Pendant que les services industriels des villes nouaient des accords (Genève, Berne, Bâle, Saint-Gall et Zurich), des négociations séparées ont eu lieu, courant 2008, avec Swisscom. «Elles n’ont pas été de tout repos», ont indiqué les partenaires la semaine dernière à Zurich, présentant l’accord trouvé – très identique à ce qui a déjà été signé à St-Gall, Fribourg (canton), Pfyn (Thurgovie), Lausanne et Berne.

Ces accords sont soumis à l’approbation de la Commission de la concurrence (COMCO). Pour Fredy Brunner, conseiller municipal st-gallois en charge du dossier et président du groupe de travail «fibre optique» de l’Union des villes suisses, «cela ne devrait pas poser de problème.»

«La concurrence est garantie car le réseau sera accessible à tous les fournisseurs, sans discrimination, ajoute-t-il. Mais il faut continuer à négocier, car l’objectif est un réseau national reposant sur des standards techniques unifiés».

Subventions croisées ?

Matthias Finger voit en revanche deux problèmes. Le premier est politique: «Le contribuable contribuera financièrement plus que ce dont il profitera, car la plupart des clients ne seront pas abonnés aux fournisseurs qui utiliseront le réseau des services industriels de Zurich (ewz), alors que la ville, par des subventions publiques, ou ewz, par des subventions croisées, auront financé 75% des infrastructures.»
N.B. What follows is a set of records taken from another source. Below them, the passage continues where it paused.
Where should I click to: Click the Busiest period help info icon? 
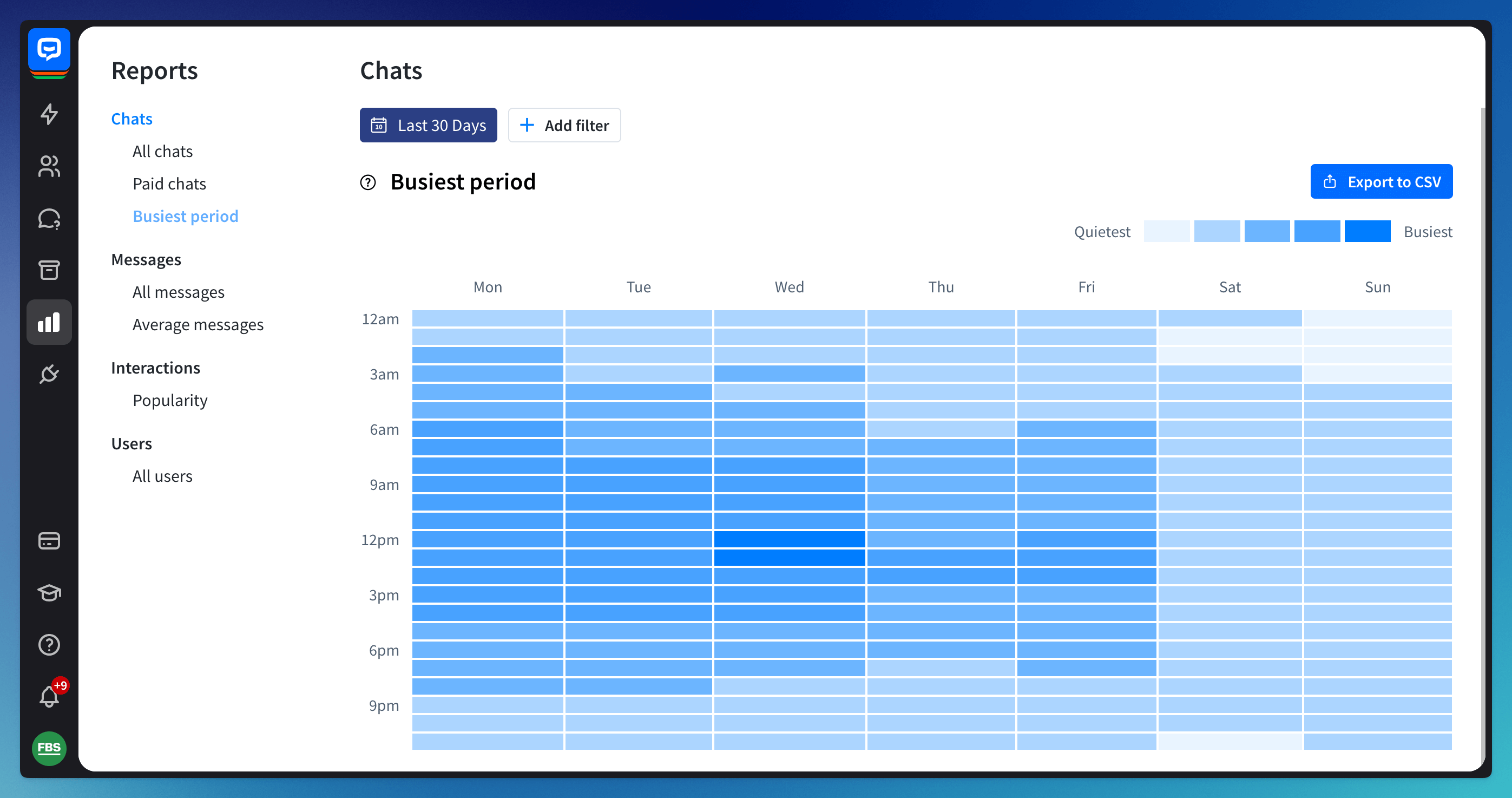coord(368,182)
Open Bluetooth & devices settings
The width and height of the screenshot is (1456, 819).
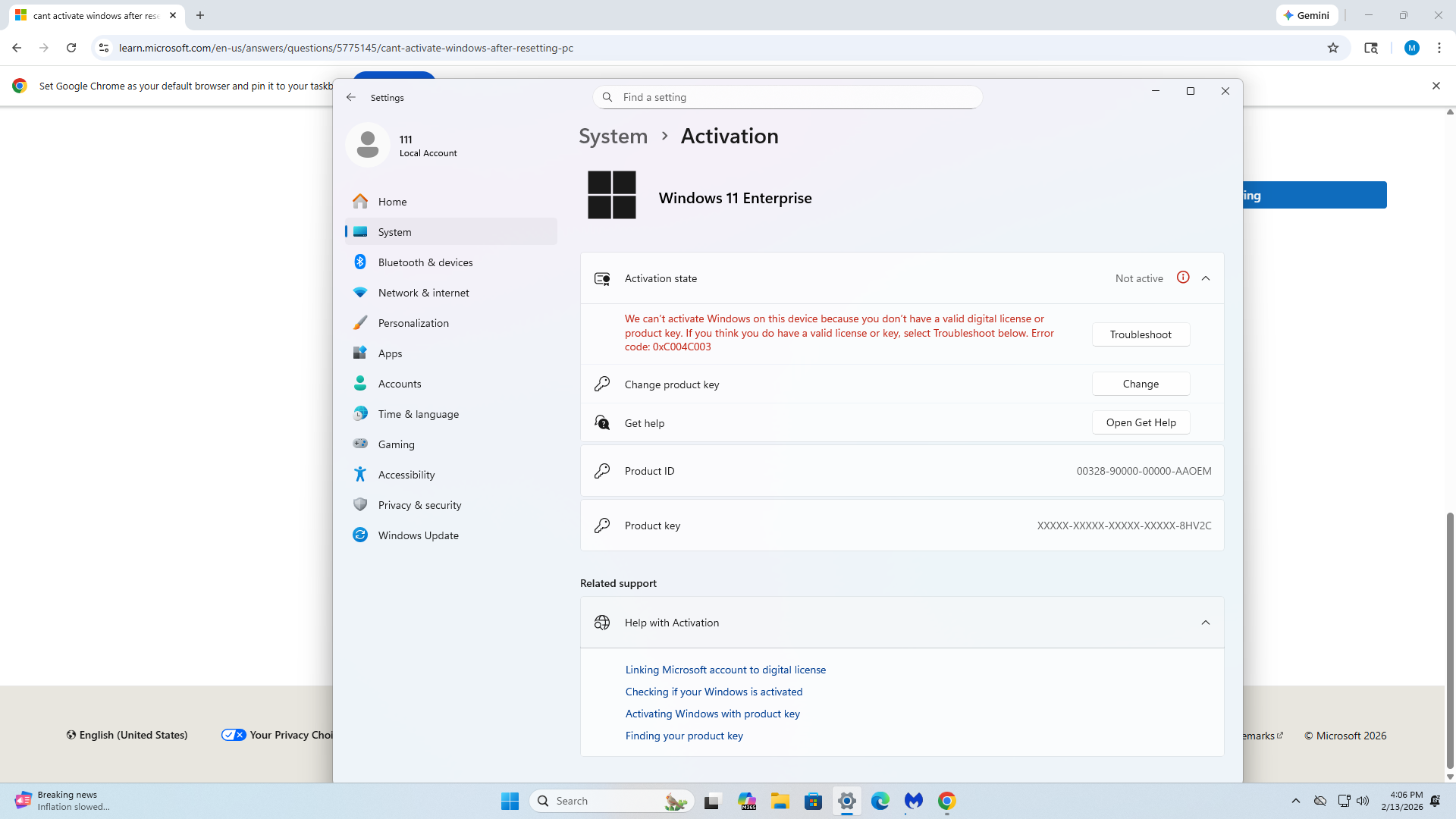click(x=425, y=262)
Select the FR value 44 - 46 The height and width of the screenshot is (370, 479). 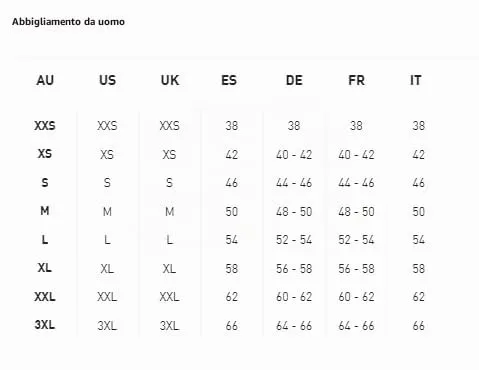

Le deuxième problème est régulatoire est constitue un obstacle potentiel au feu vert de la COMCO. «En effet, ajoute le professeur, Il y a risque de cartellisation du fait que deux propriétaires se partagent le marché. Seule une régulation de l’accès aux fibres optiques peut y remédier.» Or, pour l’heure, le Conseil fédéral (gouvernement) a refusé d’intervenir.

Reste que Carsten Schloter, patron de Swisscom, semble ne pas avoir trouvé – jusqu’ici – la partie trop difficile. «De chaque côté, des compromis sont faits, et ils sont toujours de nature financière», dit-il, sans autres précision.

Selon Matthias Finger, «les villes sont mal placées dans ces négociations, car elles ne sont pas organisées et car elles n’ont pas d’argent pour financer les infrastructures seules.»

Tous les partenaires – fournisseurs de services de télécommunication, entreprises électriques et exploitants de réseaux câblés – se retrouvent au début de ce mois de février pour une 5e édition de la Table ronde organisée par l’Office fédéral de la communication.

Ariane Gigon, Zurich, swissinfo.ch

Accord. Les villes de Zurich, Berne, Lausanne et St-Gall ont conclu un accord avec Swisscom visant une construction du réseau à fibre optique en partenariat.

A Fribourg, l’accord avec Swisscom est cantonal. Genève serait sur le point de finaliser les négociations avec l’opérateur.

Ouverts. Les accords prévoient la pose d’un câble contenant quatre fibres, un pour les Services industriels municipaux concernés, un deuxième pour Swisscom et les deux derniers ouverts aux fournisseurs intéressés.

Illimité «Techniquement, une ou quatre fibres, cela ne change rien, explique le professeur Matthias Finger. Une fibre peut transporter les données de plusieurs opérateurs de façon quasi illimitée. Et d’un point de vue cartellaire, cela ne change rien non plus Mais il est plus facile d’expliquer que chacun a sa fibre…»

Ménages. A Zurich, Swisscom construira l’infrastructure de 25% des 200’000 ménages de la ville, les services industriels (ewz) prenant en charge le reste. A Berne, la répartition est de 30-70%.

Droit. Les partenaires s’accordent mutuellement un droit d’utilisation inaliénable, moyennant une indemnisation unique et une participation aux frais d’exploitation et de maintenance.

Facture. Quant au prix d’installation dans les ménages, il sera intégré dans le prix de location du réseau par le fournisseur et, très probablement, répercuté dans la facture du client.

Synergie. Les grandes villes travaillent ensemble pour trouver des synergies et réduire les coûts.

En 2008, plus de 92,6% des usagers de l’Internet avaient un raccordement à large bande en Suisse. Mais on ne comptait que 3850 abonnés à la fibre optique, qui est la technologie la plus avancée, selon la Statistique (provisoire) des télécommunications (Office fédéral de la communication).

Dans le classement de la vitesse moyenne de téléchargement dans les pays de l’OCDE, la Suisse est en queue de peloton (Office fédéral de la statistique).

En 2008, Swisscom détenait 52,4% de parts de marché dans les raccordements à Internet en Suisse.